> EXERCISE DETAILS: Your task is to repeat exactly the lines below between the line holding "The height and width of the screenshot is (488, 868)." and the line holding "Given: Open the Список модулей tab", inclusive, and only those.
━━━━━ PROVIDED MATERIAL
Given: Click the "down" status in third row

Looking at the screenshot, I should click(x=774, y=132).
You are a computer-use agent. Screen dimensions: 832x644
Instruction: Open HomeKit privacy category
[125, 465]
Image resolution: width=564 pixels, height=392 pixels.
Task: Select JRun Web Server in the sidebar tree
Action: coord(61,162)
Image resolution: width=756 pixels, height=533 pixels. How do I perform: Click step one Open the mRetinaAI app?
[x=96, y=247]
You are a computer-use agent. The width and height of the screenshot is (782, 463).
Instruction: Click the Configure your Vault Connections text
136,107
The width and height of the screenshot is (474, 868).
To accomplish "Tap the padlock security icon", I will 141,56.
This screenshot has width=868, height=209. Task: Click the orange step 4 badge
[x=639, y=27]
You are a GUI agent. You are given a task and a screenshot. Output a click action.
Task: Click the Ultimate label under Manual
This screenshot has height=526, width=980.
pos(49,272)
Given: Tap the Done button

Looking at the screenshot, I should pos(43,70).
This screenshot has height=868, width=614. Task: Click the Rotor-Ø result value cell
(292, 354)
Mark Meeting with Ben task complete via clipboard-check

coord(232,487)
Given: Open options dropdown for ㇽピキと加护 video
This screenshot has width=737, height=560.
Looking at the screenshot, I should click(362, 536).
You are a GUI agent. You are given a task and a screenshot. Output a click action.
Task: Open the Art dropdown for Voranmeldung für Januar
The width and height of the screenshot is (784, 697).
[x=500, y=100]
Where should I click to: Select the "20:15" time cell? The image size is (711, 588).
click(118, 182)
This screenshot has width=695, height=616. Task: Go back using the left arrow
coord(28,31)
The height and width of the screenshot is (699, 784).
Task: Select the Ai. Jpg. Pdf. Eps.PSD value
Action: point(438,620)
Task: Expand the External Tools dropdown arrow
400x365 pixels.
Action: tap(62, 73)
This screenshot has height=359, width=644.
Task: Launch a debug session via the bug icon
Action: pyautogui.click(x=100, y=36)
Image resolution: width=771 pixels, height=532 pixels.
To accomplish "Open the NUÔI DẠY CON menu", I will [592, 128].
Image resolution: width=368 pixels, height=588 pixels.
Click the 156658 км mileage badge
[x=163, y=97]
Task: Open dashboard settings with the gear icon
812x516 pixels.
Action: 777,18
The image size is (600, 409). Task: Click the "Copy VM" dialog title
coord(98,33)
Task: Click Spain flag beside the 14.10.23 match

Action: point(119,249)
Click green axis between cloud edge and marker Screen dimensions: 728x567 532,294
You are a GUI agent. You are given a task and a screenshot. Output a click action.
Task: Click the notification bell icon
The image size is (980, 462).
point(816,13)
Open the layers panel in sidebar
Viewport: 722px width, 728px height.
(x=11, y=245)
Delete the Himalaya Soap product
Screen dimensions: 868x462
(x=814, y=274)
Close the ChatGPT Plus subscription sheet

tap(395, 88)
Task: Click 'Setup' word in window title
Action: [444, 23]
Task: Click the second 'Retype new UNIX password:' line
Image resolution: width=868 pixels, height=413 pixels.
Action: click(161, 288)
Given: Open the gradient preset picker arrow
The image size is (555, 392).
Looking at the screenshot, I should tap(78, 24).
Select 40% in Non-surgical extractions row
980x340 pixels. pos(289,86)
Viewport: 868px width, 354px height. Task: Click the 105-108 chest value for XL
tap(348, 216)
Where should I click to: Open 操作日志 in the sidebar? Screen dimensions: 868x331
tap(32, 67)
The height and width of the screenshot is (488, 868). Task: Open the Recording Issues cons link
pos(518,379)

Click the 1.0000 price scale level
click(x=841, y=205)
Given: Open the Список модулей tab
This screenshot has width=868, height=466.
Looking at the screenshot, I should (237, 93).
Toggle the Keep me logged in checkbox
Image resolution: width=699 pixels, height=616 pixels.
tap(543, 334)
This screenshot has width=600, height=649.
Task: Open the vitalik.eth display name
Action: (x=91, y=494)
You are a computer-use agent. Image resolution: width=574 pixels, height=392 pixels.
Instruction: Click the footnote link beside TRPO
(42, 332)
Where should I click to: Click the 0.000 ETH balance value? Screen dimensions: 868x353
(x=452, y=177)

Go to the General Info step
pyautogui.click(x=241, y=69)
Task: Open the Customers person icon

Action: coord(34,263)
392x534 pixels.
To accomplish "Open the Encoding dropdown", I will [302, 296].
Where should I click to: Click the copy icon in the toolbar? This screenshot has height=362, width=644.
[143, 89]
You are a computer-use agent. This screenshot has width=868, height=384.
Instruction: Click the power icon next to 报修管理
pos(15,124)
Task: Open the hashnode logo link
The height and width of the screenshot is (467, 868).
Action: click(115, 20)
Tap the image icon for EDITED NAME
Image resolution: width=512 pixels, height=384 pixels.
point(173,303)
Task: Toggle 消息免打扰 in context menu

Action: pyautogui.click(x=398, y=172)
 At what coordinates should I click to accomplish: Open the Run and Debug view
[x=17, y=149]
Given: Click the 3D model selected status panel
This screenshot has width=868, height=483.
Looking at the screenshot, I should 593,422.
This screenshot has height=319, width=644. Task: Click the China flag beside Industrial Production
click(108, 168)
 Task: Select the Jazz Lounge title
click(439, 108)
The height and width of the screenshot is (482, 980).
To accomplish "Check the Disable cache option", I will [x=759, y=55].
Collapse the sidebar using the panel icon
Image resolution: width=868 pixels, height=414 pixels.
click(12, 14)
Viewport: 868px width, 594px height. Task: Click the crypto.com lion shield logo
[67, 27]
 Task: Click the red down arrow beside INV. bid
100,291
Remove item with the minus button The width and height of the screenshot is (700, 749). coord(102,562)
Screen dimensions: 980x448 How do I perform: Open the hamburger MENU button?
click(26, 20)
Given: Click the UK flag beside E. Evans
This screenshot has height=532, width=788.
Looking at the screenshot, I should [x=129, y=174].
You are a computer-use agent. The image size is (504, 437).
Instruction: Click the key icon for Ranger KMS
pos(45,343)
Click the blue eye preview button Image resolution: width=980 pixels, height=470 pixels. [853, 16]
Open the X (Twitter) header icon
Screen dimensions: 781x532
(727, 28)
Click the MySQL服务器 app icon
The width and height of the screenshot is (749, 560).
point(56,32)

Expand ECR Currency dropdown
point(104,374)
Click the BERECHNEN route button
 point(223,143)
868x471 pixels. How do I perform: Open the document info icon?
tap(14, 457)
━━━━━━━━━━
> RESPONSE BOX:
The height and width of the screenshot is (488, 868). Task: Open the Recording Issues cons link
pos(518,379)

Click the 1.0000 price scale level
click(x=841, y=205)
Given: Open the Список модулей tab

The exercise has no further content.